Adding a knowledge base
You can ground the conversation in domain-specific knowledge by linking knowledge_bases.
"orq": {
"knowledge_bases": [
{ "knowledge_id": "api-documentation", "top_k": 5, "threshold": 0.75 },
{ "knowledge_id": "integration-examples", "top_k": 3, "threshold": 0.8 }
]
}
Identity and thread tracking: associating API requests with specific users and conversation sessions to enable analytics, maintain context, and organize interactions for auditing and reporting purposes.
For example, with identity and thread tracking you can cluster messages in threads for analytics and observability, track ongoing customer sessions and maintain conversation context. Another use-case is auditing and reporting on customer support interactions.
"orq": {
"identity": {
"id": "enterprise_customer_001",
"display_name": "Enterprise User",
"email": "[email protected]"
},
"thread": {
"id": "support_session_001",
"tags": ["api-integration", "enterprise", "technical-support"]
}
}
Dynamic inputs: variable parameters passed at runtime that customize prompt templates or model behavior for specific contexts, users, or use cases.
For example, the orq object with inputs provides the variable values that get injected into prompt templates using {{variable _name}} syntax. Prompts are personalized for each user/session without rewriting messages manually.
"orq": {
"inputs": {
"company_name": "Orq AI",
"customer_tier": "Enterprise",
"use_case": "e-commerce platform"
}
}
Building a Reliable Customer Support Agent
Here we’re building a production-ready support agent with the following capabilities:
- Reliable — automatically retry or fallback if a model fails
- Contextually aware — grounded in internal documentation and examples
- Fast and cost-efficient — cache repeated queries
- Traceable — track conversations per user and session
- Personalized — dynamic prompts based on user type and project
Here’s an example implementing all these features:
curl --location 'https://api.orq.ai/v2/router/chat/completions' \
--header 'Content-Type: application/json' \
--header 'Authorization: Bearer $ORQ_API_KEY' \
--data-raw '{
"model": "openai/gpt-4o",
"messages": [
{ "role": "system", "content": "You are a helpful customer support agent for {{company_name}}. Use available knowledge to assist {{customer_tier}} customers." },
{ "role": "user", "content": "I need help with API integration for my {{use_case}} project" }
],
"orq": {
"retry": { "count": 3, "on_codes": [429, 500, 502, 503, 504] },
"fallbacks": [
{ "model": "anthropic/claude-3-5-sonnet-20241022" },
{ "model": "openai/gpt-4o-mini" }
],
"cache": { "type": "exact_match", "ttl": 1800 },
"knowledge_bases": [
{ "knowledge_id": "api-documentation", "top_k": 5, "threshold": 0.75 },
{ "knowledge_id": "integration-examples", "top_k": 3, "threshold": 0.8 }
],
"identity": {
"id": "enterprise_customer_001",
"display_name": "Enterprise User",
"email": "[email protected]"
},
"thread": {
"id": "support_session_001",
"tags": ["api-integration", "enterprise", "technical-support"]
},
"inputs": {
"company_name": "Orq AI",
"customer_tier": "Enterprise",
"use_case": "e-commerce platform"
}
}
}'
Dynamic Inputs — Placeholders like {{company_name}} and {{use_case}} are replaced from orq.inputs, enabling personalized responses without rewriting prompts.

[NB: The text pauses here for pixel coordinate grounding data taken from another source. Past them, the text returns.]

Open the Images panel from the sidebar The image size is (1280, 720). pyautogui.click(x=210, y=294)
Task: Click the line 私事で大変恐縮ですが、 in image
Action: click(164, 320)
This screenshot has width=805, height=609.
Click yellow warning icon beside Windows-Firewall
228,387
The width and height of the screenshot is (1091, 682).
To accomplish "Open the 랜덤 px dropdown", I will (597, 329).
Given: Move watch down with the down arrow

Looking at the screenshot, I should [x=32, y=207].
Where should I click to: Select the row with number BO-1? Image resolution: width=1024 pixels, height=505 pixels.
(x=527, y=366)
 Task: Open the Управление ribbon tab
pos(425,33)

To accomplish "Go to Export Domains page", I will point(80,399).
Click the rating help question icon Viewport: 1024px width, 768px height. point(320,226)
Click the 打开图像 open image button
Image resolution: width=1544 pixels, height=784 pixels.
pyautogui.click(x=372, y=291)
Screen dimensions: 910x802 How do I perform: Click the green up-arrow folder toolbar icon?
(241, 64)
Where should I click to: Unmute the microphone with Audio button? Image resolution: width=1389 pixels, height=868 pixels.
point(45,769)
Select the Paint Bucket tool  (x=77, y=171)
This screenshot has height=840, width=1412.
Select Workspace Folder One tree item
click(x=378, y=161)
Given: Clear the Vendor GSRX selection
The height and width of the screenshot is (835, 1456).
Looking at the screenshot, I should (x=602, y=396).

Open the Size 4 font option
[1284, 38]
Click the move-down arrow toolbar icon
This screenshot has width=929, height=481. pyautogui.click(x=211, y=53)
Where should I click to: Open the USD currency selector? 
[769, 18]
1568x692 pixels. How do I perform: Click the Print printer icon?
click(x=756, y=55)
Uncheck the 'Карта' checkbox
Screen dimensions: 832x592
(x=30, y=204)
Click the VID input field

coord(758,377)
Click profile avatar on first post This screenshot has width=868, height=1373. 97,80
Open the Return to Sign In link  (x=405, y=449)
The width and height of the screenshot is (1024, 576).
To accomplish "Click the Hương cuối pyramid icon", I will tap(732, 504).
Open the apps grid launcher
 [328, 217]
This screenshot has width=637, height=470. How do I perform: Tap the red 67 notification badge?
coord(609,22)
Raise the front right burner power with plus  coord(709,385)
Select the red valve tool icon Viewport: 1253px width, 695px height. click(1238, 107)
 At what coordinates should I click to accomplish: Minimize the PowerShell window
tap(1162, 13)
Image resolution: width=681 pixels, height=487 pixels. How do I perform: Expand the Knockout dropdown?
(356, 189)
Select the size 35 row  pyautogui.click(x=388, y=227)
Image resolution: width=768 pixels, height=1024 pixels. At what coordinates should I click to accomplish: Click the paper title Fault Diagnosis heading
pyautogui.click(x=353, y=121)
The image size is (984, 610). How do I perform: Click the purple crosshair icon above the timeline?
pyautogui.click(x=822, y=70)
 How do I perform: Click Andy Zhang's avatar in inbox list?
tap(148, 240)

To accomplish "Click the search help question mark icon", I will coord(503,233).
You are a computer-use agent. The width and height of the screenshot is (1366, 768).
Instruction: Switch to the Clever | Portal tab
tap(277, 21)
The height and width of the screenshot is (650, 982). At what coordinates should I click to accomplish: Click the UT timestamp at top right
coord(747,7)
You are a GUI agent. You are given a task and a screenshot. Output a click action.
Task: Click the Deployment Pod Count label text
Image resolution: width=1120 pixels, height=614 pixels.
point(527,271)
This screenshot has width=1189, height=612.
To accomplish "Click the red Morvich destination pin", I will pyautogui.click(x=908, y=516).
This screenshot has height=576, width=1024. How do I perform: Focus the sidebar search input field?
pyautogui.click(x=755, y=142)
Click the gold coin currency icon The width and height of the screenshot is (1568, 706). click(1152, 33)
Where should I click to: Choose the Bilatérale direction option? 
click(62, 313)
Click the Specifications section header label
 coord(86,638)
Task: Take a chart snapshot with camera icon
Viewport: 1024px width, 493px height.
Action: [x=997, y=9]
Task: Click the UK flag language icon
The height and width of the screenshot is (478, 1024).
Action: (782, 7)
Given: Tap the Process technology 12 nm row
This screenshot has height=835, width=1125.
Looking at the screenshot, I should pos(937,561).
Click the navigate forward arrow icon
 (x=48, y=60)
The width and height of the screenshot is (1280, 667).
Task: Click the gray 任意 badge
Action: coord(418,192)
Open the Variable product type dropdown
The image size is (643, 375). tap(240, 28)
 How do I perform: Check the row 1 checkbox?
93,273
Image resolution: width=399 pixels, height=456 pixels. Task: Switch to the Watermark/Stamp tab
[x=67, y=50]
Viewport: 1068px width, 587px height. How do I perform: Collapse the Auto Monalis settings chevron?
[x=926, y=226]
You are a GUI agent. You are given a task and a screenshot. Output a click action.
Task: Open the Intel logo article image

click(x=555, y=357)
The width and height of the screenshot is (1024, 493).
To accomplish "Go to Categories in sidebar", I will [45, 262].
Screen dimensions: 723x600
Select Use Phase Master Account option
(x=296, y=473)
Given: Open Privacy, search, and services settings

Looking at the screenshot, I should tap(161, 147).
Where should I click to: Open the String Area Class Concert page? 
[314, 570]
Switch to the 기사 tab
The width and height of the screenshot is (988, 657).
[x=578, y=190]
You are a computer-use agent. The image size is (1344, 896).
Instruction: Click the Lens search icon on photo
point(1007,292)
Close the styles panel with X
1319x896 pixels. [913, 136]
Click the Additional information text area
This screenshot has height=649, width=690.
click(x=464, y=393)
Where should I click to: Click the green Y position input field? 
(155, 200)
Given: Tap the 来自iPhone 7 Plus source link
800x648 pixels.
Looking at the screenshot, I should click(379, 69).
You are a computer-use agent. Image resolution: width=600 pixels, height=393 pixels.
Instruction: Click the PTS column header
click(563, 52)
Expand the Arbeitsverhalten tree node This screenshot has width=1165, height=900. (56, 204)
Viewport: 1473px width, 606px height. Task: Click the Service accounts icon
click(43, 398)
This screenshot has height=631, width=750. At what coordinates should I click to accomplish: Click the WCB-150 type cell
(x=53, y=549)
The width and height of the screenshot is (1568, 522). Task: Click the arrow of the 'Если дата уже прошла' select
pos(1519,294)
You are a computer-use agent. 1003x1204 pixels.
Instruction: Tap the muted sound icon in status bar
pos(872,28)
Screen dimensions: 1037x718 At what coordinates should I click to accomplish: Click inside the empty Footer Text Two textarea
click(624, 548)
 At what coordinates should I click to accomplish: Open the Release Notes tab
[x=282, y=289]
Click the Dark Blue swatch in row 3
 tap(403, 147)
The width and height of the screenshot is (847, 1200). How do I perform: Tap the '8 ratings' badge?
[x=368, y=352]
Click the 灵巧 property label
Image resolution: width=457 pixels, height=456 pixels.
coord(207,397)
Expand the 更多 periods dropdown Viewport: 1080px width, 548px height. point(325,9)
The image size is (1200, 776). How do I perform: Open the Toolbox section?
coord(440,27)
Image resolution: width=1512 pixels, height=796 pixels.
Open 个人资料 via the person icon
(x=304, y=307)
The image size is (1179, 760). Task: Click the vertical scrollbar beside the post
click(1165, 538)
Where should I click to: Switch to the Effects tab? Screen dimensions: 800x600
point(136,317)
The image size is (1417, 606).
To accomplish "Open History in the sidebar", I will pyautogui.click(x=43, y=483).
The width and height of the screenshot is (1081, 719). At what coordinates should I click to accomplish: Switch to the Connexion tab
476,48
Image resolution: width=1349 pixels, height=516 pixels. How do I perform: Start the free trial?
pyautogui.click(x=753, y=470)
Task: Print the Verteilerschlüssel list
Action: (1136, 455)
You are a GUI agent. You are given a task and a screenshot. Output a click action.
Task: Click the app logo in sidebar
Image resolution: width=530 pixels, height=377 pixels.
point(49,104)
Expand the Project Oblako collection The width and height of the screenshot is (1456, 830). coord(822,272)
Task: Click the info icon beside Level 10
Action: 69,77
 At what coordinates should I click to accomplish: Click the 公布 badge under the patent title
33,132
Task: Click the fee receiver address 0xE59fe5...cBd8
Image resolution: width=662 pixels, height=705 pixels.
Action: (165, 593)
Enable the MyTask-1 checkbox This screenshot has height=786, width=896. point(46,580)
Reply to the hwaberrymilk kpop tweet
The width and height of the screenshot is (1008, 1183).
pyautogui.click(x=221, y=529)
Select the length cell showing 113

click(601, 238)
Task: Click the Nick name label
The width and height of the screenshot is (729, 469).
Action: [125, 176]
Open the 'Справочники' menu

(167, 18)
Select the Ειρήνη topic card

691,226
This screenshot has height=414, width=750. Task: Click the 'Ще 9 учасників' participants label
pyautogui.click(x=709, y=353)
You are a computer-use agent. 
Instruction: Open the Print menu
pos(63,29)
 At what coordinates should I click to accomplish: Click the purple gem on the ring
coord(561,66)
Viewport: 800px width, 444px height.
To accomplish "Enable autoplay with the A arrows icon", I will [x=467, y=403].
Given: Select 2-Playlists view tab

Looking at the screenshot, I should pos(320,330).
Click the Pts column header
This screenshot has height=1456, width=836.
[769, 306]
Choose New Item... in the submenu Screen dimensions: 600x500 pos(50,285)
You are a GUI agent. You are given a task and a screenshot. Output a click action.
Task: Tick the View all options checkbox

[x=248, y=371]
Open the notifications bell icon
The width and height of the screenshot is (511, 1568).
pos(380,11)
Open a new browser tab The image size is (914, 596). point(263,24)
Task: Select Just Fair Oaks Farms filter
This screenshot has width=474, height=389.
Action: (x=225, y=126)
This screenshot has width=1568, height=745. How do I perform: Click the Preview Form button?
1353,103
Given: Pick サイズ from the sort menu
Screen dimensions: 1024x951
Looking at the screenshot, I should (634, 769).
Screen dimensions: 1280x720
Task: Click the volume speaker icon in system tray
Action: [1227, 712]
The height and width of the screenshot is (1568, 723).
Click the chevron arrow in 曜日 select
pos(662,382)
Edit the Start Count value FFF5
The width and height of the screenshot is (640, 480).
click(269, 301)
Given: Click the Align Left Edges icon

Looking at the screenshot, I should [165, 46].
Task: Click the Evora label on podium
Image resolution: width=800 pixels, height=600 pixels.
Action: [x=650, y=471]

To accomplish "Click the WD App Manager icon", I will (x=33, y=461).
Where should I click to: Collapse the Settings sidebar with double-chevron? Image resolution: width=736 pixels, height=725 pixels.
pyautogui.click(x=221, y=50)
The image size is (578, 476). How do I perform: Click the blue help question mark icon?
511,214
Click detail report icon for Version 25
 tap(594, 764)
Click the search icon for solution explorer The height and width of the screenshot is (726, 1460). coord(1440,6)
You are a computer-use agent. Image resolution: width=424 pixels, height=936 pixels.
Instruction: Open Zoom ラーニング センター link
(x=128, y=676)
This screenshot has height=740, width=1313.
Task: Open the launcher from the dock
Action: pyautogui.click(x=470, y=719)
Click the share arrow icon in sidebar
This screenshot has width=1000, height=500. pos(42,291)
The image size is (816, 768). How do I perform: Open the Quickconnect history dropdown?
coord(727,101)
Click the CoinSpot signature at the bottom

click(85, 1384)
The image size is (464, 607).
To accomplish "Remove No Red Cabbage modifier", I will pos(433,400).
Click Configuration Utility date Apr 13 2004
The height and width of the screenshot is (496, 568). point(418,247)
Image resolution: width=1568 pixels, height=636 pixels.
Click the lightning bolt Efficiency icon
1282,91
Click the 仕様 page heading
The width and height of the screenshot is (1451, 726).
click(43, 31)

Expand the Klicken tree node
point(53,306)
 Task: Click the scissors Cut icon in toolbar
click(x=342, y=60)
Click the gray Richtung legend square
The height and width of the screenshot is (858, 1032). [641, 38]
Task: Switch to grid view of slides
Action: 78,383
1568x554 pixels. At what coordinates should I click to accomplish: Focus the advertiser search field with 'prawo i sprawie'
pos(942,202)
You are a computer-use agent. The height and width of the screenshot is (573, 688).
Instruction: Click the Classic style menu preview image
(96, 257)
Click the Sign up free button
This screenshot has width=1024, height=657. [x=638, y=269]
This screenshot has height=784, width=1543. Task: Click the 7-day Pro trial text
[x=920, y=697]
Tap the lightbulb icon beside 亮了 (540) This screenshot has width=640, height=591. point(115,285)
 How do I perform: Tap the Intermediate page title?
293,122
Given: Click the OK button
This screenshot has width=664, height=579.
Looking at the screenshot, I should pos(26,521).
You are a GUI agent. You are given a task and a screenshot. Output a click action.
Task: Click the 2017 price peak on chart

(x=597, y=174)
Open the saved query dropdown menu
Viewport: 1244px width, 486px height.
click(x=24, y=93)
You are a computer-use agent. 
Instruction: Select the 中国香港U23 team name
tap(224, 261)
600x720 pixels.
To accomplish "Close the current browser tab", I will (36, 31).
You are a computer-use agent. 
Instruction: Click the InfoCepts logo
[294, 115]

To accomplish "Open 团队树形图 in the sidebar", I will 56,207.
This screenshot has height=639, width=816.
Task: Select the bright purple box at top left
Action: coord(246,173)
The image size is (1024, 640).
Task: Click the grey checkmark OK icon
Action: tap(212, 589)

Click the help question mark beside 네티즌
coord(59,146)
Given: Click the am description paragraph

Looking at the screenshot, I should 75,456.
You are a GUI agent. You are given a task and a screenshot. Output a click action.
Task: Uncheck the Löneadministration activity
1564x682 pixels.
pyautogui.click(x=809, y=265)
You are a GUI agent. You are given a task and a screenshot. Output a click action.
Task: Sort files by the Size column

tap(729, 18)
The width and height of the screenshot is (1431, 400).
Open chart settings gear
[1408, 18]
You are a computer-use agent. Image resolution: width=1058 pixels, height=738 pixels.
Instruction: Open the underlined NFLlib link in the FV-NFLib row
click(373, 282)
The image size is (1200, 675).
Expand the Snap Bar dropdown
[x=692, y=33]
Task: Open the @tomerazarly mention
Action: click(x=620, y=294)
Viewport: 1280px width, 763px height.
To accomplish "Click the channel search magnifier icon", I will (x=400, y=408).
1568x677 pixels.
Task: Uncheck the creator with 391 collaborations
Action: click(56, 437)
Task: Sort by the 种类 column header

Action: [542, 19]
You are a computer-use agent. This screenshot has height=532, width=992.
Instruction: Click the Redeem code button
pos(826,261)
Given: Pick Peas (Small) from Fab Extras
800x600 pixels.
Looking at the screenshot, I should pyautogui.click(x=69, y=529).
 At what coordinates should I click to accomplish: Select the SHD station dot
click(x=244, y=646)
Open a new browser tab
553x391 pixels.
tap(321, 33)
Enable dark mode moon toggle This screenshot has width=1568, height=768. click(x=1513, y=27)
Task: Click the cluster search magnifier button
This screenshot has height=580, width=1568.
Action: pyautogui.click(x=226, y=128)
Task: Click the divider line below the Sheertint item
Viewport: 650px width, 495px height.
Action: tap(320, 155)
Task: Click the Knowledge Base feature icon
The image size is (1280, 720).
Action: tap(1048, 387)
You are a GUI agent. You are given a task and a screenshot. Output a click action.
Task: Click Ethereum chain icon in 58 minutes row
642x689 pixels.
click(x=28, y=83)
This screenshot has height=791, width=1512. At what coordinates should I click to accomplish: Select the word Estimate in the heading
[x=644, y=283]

Retries & Fallbacks — Failed requests automatically retry up to 3 times, then fall back to Claude or GPT-4o-mini for guaranteed reliability.
Caching — Identical queries return instantly from cache (1800s TTL), reducing latency and API costs.
Knowledge Bases — Relevant internal documentation is automatically injected into the prompt for accurate, grounded responses.
Identity & Thread Tracking — Each request links to a user identity and conversation thread for observability and analytics.